Re: issue: handling non-ascii hostnames in URIs (and IRIs/Hrefs) from Martin J. Dürst on 2009-08-25 (public-iri@w3.org from August 2009)

From: Martin J. Dürst <duerst@it.aoyama.ac.jp>
Date: Tue, 25 Aug 2009 19:01:32 +0900
To: "Roy T. Fielding" <fielding@gbiv.com>, "John Klensin (klensin@jck.com)" <klensin@jck.com>
CC: public-iri@w3.org
Message-ID: <4A93B67C.9010102@it.aoyama.ac.jp>
Hello Roy,

Sorry for not replying earlier, I was on vacation.

Many thanks for this very detailed summary, which is very helpful.

Two questions for the moment; hopefully I will be able to comment in 
more detail later.

First, why are there two (at least seemingly) identical emails
(http://lists.w3.org/Archives/Public/public-iri/2009Aug/0010.html and
http://lists.w3.org/Archives/Public/public-iri/2009Aug/0007.html)? Is 
this a simple 'clerical error', or something else?

Second, while you give a lot of detailed background in your mail, I fail 
to see THE issue. I feel like I don't see the forest for all the trees. 
A simple summary (something like "1 and 3 and 4 together contradict 2 
and 5 because of foo") might be enough to help me out.

I would also be very glad to hear from John about whether he has 
anything else to add.

Regards,    Martin.

On 2009/08/10 22:45, Roy T. Fielding wrote:
> During the Stockholm IETF's BOF on IRIbis, John Klensin described a
> point of contention between the various hostname-related specifications
> for IDNAbis and the way that both 3986 and 3987 allow Unicode characters
> (in raw or pct-encoded form, or both) within the reg-name syntax and
> within other parts of the URI syntax (depending on scheme) that may
> hold a domain name. It is a difficult issue because it combines
> multiple standards, multiple name resolution APIs (only one of which
> is expected to comply with IDNA), and a huge number of deployed
> client implementations.
>
> Unfortunately, John was in a rush to attend another meeting and it
> was a bit late in the day for critical thinking, so I agreed to try
> to describe the issue (as I understood it) in writing to the group.

- [Provided data]:
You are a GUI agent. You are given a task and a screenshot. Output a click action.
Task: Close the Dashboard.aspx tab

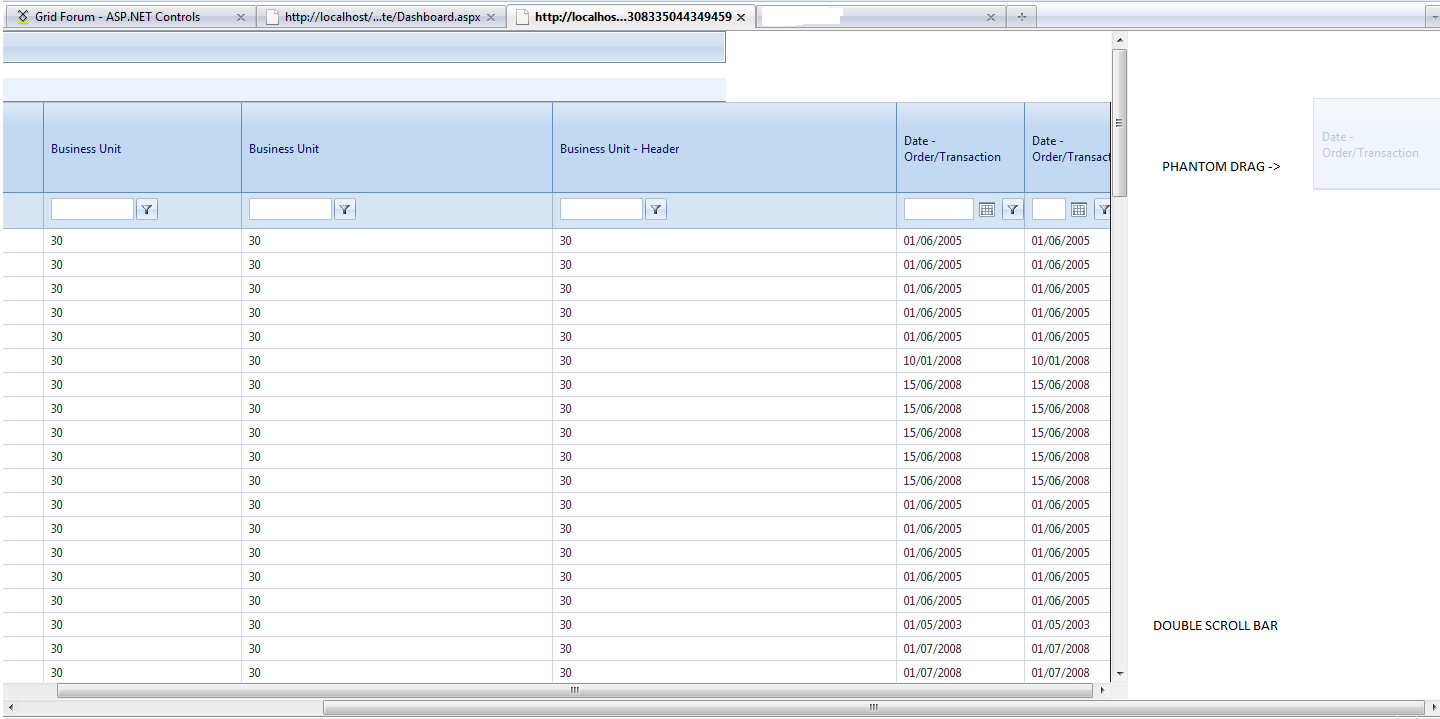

- [Written task]: How would you rewrite the paragraph in the mailing-list message above the data that begins "During the Stockholm IETF's BOF on IRIbis" more briefly, keeping its main facts?

- [Response to the task]: At the Stockholm IETF's BOF on IRIbis, John Klensin raised a conflict between the IDNAbis hostname specifications and 3986 and 3987. Those two allow Unicode characters (raw, pct-encoded, or both) in the reg-name syntax and in other scheme-dependent URI parts that may hold a domain name. The issue is hard because it involves multiple standards, several name resolution APIs (only one expected to comply with IDNA), and a huge number of deployed clients.